Старик говорил быстро, шевеля перед собой длинными, изломанными в суставах пальцами. Вязаные нитяные перчатки он снял и заткнул в карман. В торопливости его речи чуяла Анна жадное желание высказаться, будто боялся, что прервет его приступ кашля или ей, Анне, наскучит все это.
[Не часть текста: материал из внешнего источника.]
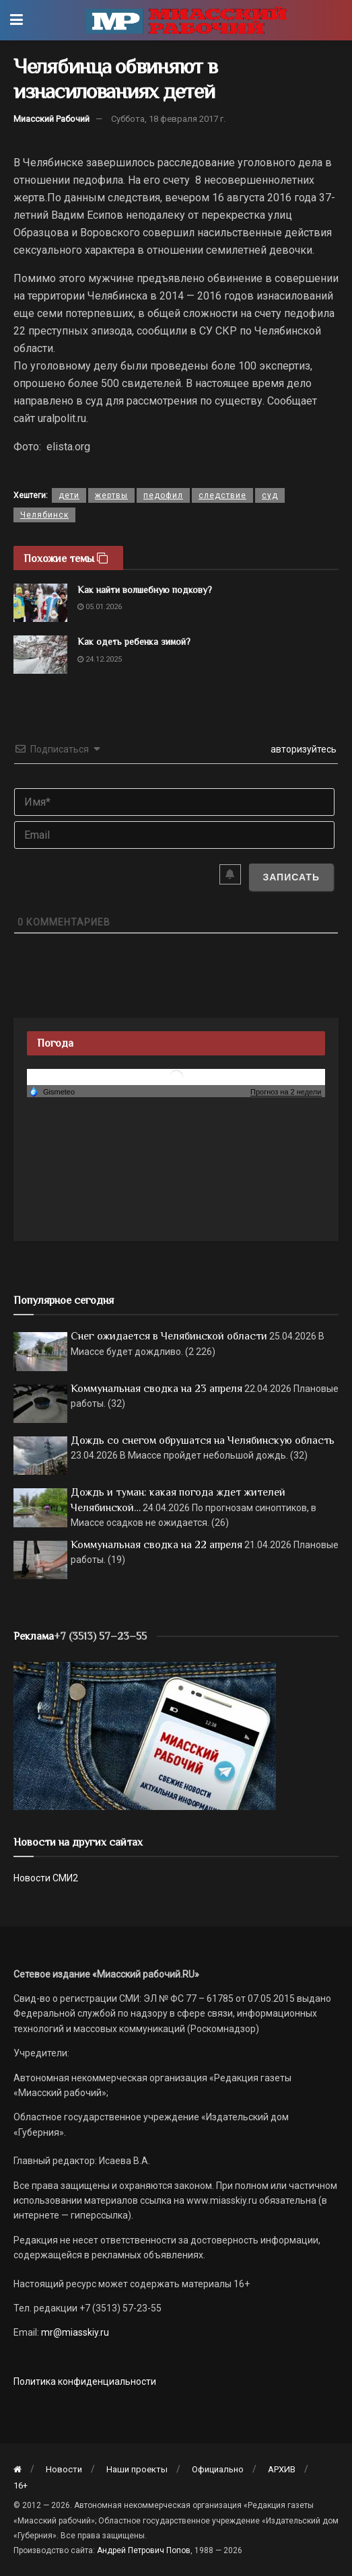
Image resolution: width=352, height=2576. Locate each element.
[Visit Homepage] (186, 20)
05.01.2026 (99, 606)
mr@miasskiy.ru (74, 2332)
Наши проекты (137, 2469)
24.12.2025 (99, 659)
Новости (64, 2469)
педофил (163, 495)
И не то чтобы он увлекся, а как-то весь отстранился и ушел куда-то в неизвестное ей, поспешая, ловя некую важную мысль, словно настигал ее словами, в какие мысль эта никак не хотела попадаться.
— Так вот, — он спрятал остуженные пальцы в обтрепанные раструбы рукавов, — по требованию Рамахамона жрецы начинали богослужение со слов. «Костер можно возжечь, лишь срубив дерево». Понимаете? Меня всю жизнь такие фразы смущают своей способностью числиться этичными.
— Мерзкий тип, — засмеялась Анна и спохватилась: как бы этой несерьезностью не задеть старика, вспомнила, как однажды он вразумил ее: «Сказать можно, но захотят ли услышать».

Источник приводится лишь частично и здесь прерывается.